* **WHAT YOU NEED TO DO**: Reproduce word for word the lines from the one containing "At what (x,y)" through the one containing "Looking at the", including both. Leave the pictures out.

* **DATA TO USE**:
───

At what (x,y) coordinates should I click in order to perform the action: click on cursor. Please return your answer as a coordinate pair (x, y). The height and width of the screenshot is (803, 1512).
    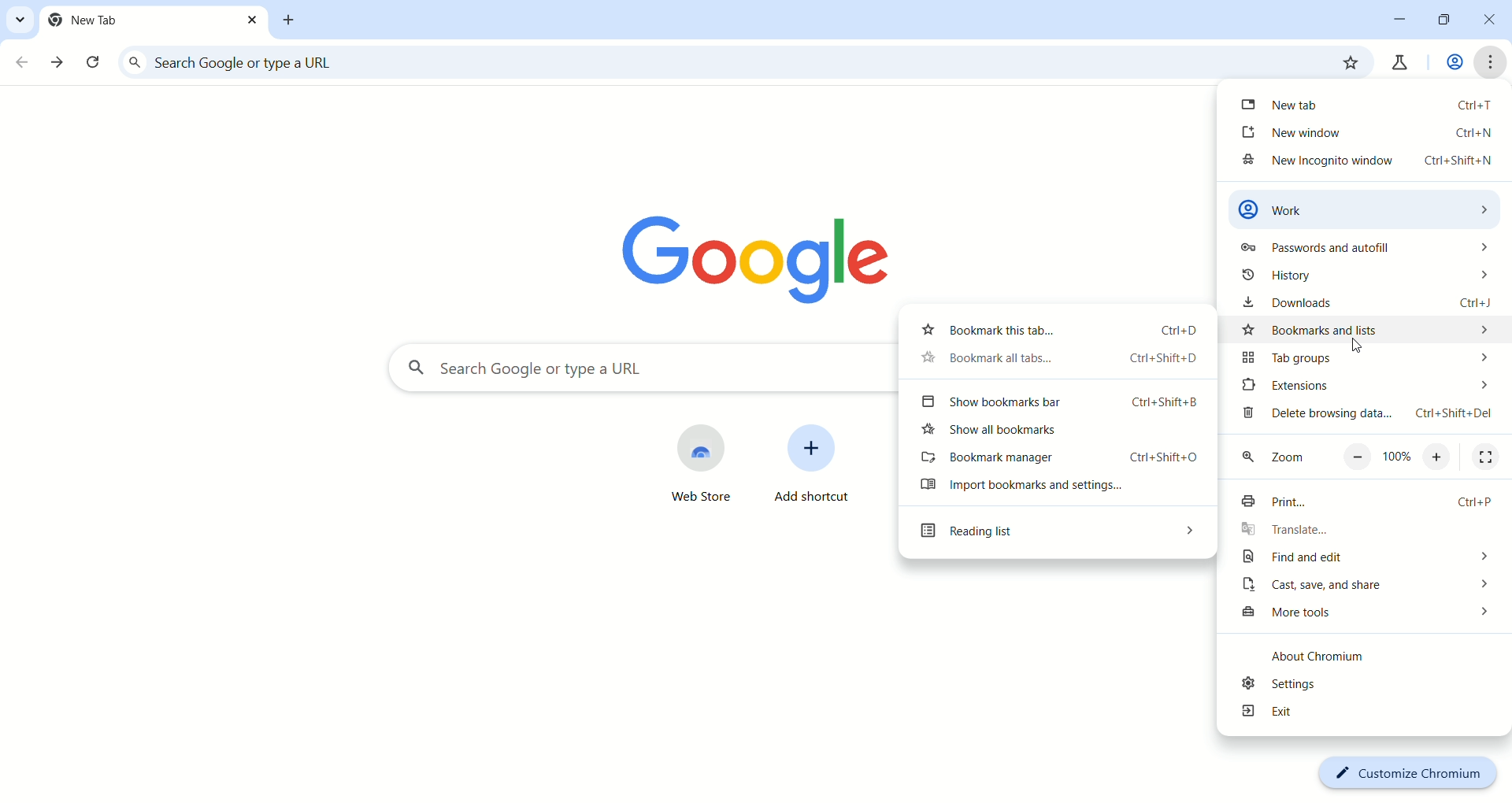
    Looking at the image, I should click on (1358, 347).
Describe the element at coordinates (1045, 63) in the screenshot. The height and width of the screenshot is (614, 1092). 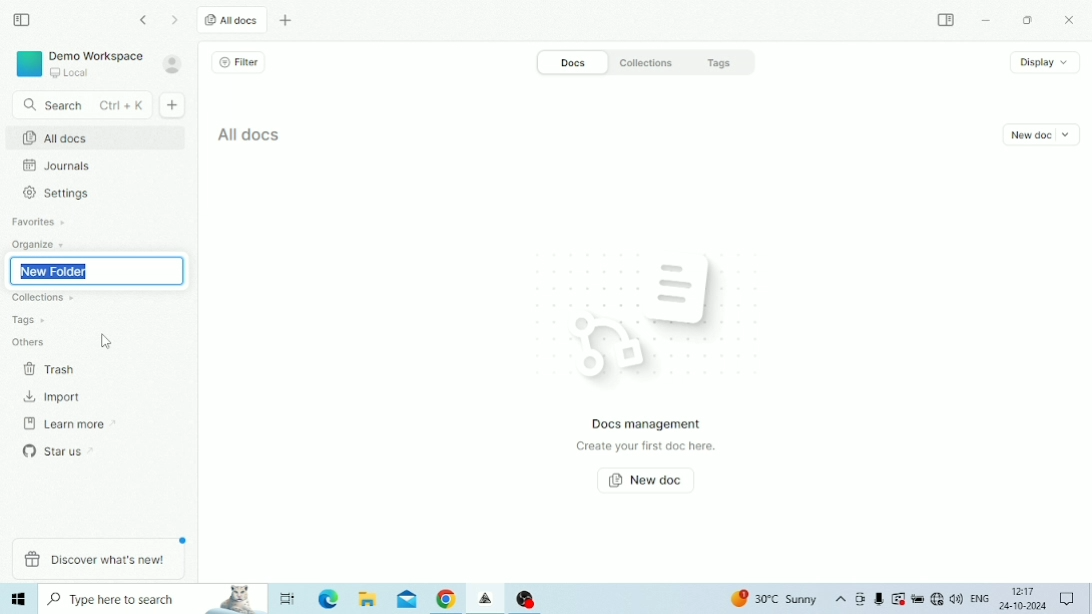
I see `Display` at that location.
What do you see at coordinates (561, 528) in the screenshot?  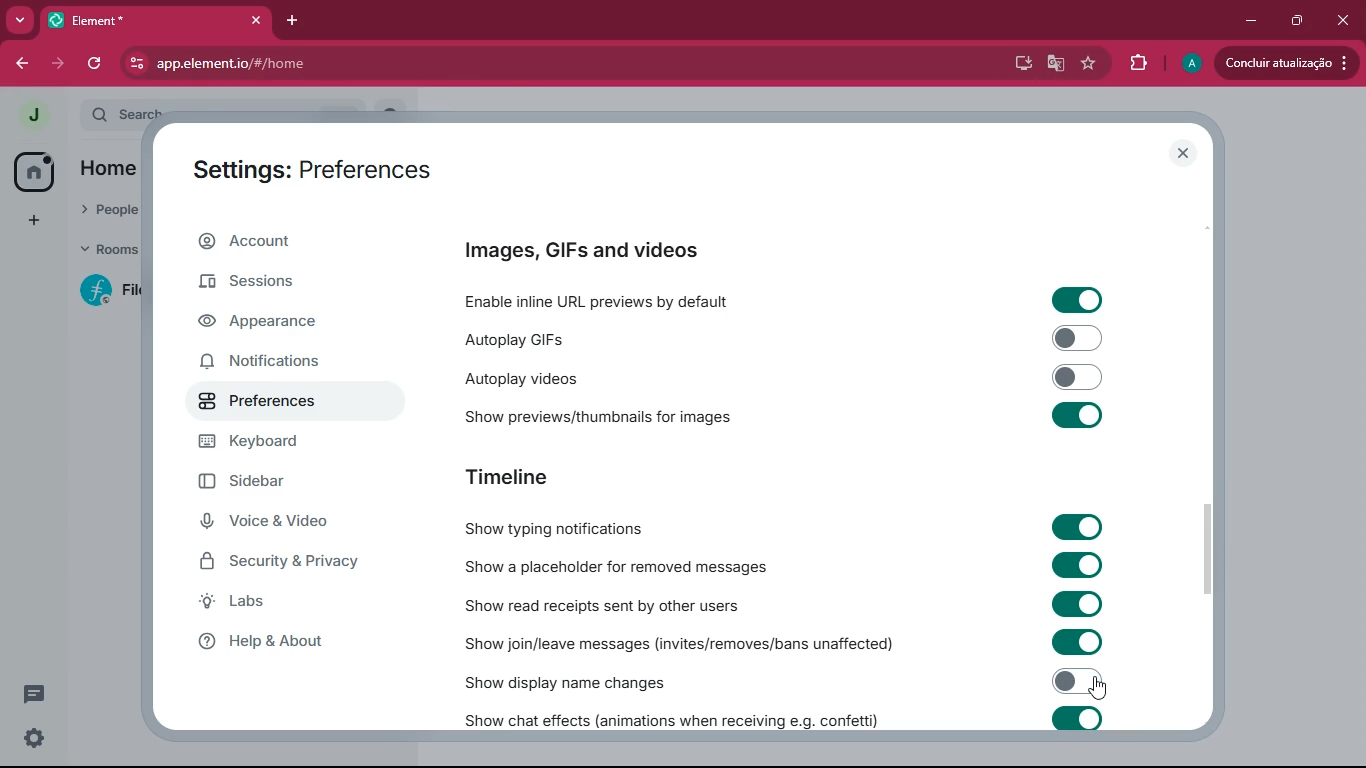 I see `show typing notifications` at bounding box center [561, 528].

───

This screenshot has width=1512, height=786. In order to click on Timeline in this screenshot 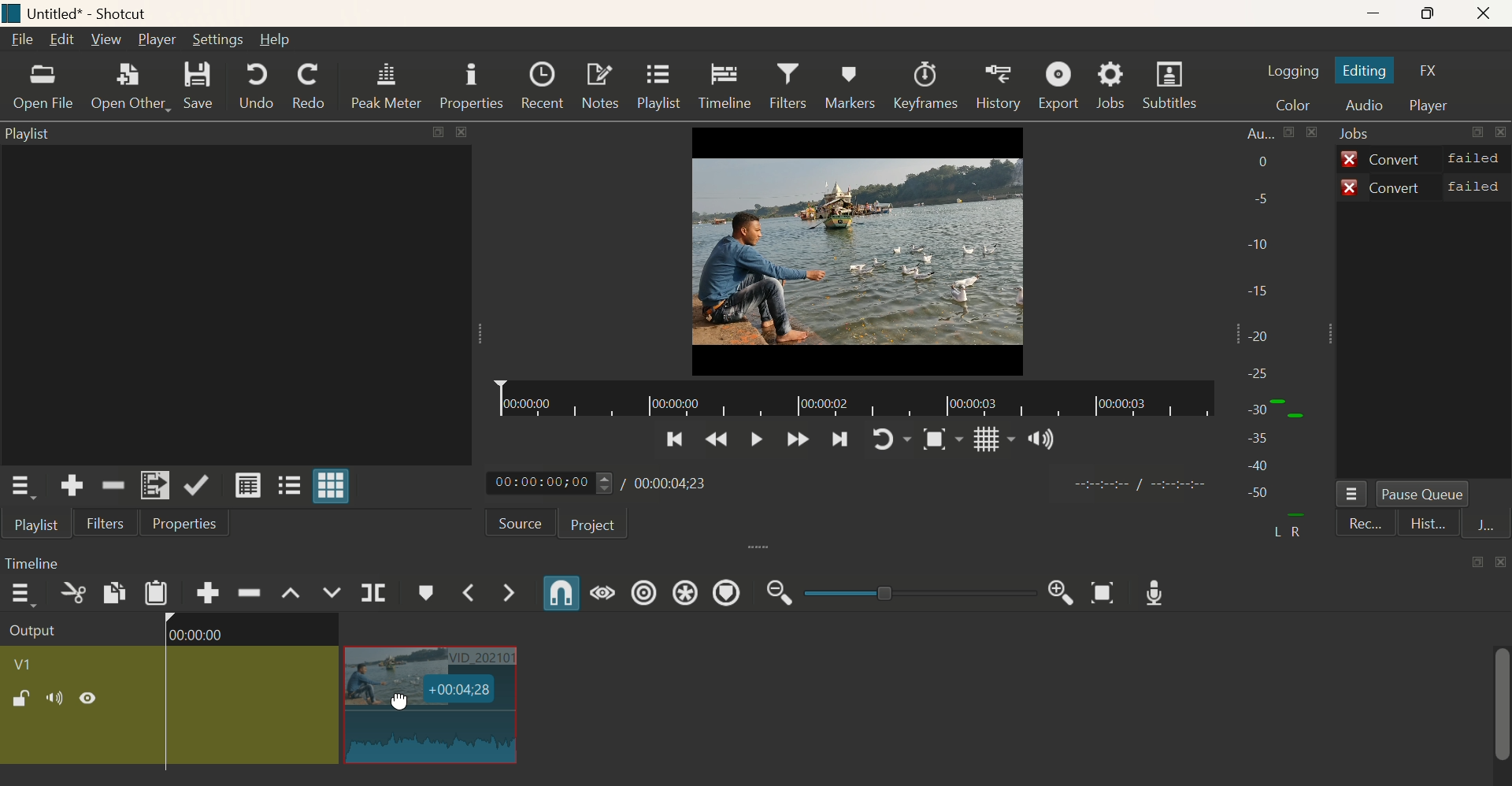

───

* **EXERCISE RESPONSE**:
At what (x,y) coordinates should I click in order to perform the action: click on cursor. Please return your answer as a coordinate pair (x, y). The height and width of the screenshot is (803, 1512).
    Looking at the image, I should click on (1358, 347).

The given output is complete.